• EXERCISE DATA
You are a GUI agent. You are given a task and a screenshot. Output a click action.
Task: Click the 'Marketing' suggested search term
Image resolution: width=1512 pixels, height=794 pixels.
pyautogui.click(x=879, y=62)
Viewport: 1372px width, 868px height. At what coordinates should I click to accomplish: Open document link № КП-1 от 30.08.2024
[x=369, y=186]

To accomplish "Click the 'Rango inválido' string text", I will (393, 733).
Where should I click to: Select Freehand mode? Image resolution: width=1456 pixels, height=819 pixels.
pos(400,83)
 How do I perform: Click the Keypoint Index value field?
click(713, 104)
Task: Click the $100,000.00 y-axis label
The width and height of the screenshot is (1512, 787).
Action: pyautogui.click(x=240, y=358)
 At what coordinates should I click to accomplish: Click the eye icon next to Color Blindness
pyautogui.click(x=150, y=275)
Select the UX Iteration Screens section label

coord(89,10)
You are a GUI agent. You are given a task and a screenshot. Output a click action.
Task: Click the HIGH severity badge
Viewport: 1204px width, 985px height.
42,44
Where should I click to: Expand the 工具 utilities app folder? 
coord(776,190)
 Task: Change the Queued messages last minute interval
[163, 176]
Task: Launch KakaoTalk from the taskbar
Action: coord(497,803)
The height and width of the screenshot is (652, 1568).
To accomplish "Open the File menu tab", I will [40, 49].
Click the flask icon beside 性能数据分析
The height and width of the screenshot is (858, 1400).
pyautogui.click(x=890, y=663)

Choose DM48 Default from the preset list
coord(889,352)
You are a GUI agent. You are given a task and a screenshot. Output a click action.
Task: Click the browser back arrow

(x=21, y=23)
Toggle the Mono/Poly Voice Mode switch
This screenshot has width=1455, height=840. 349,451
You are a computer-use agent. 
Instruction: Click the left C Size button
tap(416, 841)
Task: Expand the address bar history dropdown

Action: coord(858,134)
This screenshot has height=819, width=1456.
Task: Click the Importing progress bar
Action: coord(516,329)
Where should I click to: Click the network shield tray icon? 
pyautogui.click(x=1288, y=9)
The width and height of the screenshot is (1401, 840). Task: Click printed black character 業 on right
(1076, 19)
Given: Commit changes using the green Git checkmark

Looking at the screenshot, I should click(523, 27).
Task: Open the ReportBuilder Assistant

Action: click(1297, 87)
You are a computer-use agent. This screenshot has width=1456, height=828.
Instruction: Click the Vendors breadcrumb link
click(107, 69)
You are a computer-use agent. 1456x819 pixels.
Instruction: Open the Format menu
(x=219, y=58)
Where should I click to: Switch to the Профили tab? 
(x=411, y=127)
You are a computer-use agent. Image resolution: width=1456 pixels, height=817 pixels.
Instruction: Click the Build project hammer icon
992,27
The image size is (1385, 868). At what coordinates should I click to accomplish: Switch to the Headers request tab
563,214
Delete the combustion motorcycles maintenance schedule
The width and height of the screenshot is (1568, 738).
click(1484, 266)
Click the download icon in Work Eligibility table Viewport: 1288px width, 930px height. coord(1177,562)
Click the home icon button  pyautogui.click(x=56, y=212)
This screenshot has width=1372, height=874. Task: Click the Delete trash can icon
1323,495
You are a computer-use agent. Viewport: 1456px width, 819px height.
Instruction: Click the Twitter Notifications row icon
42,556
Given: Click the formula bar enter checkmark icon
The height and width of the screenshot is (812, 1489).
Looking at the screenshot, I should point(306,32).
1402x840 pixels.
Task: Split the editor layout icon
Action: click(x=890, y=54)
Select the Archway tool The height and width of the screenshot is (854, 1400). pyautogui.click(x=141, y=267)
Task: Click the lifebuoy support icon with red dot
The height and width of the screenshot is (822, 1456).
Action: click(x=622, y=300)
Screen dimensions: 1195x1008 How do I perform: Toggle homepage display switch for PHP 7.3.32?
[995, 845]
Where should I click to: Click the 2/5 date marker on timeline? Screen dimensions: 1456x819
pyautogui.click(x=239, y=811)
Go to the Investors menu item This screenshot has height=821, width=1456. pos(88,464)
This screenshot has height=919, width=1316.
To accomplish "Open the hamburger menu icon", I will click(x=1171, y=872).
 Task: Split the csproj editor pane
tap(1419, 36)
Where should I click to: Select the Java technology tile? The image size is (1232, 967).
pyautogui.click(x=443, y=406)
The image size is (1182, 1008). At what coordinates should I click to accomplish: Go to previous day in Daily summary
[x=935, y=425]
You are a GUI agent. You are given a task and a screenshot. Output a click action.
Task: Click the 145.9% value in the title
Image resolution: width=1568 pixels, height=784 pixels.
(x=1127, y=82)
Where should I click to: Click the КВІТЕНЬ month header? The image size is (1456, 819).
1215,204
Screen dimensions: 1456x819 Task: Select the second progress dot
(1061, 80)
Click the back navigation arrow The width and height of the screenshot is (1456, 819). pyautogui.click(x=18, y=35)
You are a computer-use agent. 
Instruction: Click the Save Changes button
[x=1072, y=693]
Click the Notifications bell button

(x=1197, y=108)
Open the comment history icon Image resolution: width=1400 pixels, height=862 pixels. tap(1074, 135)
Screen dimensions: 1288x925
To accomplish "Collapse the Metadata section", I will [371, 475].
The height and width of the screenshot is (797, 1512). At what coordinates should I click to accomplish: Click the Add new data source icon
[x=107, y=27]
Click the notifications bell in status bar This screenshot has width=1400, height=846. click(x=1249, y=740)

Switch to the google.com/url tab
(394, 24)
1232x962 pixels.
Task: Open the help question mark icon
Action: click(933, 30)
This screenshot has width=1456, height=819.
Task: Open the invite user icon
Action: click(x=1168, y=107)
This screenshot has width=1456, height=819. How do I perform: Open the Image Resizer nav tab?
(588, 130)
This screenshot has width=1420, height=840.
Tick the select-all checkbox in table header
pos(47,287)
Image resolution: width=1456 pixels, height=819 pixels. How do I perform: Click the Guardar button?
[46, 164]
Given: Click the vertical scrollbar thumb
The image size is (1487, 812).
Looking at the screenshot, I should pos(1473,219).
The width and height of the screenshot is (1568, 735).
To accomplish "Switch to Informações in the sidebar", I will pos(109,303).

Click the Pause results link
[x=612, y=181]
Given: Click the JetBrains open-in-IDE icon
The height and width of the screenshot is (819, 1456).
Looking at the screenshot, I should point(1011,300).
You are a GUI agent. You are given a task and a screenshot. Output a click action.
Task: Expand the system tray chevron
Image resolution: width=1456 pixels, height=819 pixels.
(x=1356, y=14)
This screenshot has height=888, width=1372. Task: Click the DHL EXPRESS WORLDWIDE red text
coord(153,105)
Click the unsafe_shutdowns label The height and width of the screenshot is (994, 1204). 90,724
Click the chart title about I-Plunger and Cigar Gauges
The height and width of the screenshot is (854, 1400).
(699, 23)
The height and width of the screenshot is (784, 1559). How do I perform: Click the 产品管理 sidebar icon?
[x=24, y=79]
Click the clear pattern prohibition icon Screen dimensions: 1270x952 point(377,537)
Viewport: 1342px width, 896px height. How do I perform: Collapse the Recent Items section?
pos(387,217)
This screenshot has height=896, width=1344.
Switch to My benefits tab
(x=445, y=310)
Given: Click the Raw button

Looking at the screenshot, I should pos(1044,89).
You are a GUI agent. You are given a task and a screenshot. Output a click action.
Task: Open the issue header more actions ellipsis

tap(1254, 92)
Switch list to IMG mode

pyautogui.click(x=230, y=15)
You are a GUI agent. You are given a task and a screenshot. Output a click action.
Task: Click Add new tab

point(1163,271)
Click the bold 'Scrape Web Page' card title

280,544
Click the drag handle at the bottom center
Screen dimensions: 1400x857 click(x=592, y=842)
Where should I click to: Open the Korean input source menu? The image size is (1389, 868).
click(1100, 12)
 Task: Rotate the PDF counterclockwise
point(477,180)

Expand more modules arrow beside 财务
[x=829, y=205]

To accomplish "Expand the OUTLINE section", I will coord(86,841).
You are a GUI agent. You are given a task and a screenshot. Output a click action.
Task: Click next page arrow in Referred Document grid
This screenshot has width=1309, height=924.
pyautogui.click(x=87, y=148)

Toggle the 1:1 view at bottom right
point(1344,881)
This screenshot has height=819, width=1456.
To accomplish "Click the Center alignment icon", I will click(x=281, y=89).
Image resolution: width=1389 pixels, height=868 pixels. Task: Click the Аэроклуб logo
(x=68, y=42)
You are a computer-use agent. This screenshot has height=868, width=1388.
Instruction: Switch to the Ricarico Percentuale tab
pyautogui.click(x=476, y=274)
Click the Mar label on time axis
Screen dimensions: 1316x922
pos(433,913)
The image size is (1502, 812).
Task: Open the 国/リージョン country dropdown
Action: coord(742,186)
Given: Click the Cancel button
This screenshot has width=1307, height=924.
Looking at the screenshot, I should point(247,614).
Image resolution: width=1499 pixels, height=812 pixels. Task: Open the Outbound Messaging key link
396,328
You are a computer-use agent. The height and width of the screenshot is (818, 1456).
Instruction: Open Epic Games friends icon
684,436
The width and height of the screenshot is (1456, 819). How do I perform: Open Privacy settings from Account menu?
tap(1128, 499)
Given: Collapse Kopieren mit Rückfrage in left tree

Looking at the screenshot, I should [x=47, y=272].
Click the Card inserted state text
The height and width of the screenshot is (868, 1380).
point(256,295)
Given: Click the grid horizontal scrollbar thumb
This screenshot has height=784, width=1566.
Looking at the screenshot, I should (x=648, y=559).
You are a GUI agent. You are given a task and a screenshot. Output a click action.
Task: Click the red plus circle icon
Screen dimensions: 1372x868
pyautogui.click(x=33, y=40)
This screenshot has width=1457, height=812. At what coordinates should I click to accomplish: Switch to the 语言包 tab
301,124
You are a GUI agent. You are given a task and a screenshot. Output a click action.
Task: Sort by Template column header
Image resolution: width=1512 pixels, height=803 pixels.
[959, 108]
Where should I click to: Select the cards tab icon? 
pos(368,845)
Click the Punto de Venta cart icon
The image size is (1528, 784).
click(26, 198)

• YOUR INSTRUCTIONS
The word "computer" is the filter: copy every line of the listing above that contains it.

• YOUR RESPONSE
You are a computer-use agent. 
You are a computer-use agent. This screenshot has width=1456, height=828.
You are a computer-use agent. 1456x819 pixels.
You are a computer-use agent. Image resolution: width=1456 pixels, height=817 pixels.
You are a computer-use agent. Viewport: 1456px width, 819px height.
You are a computer-use agent. 
You are a computer-use agent. This screenshot has height=868, width=1388.
You are a computer-use agent. The height and width of the screenshot is (818, 1456).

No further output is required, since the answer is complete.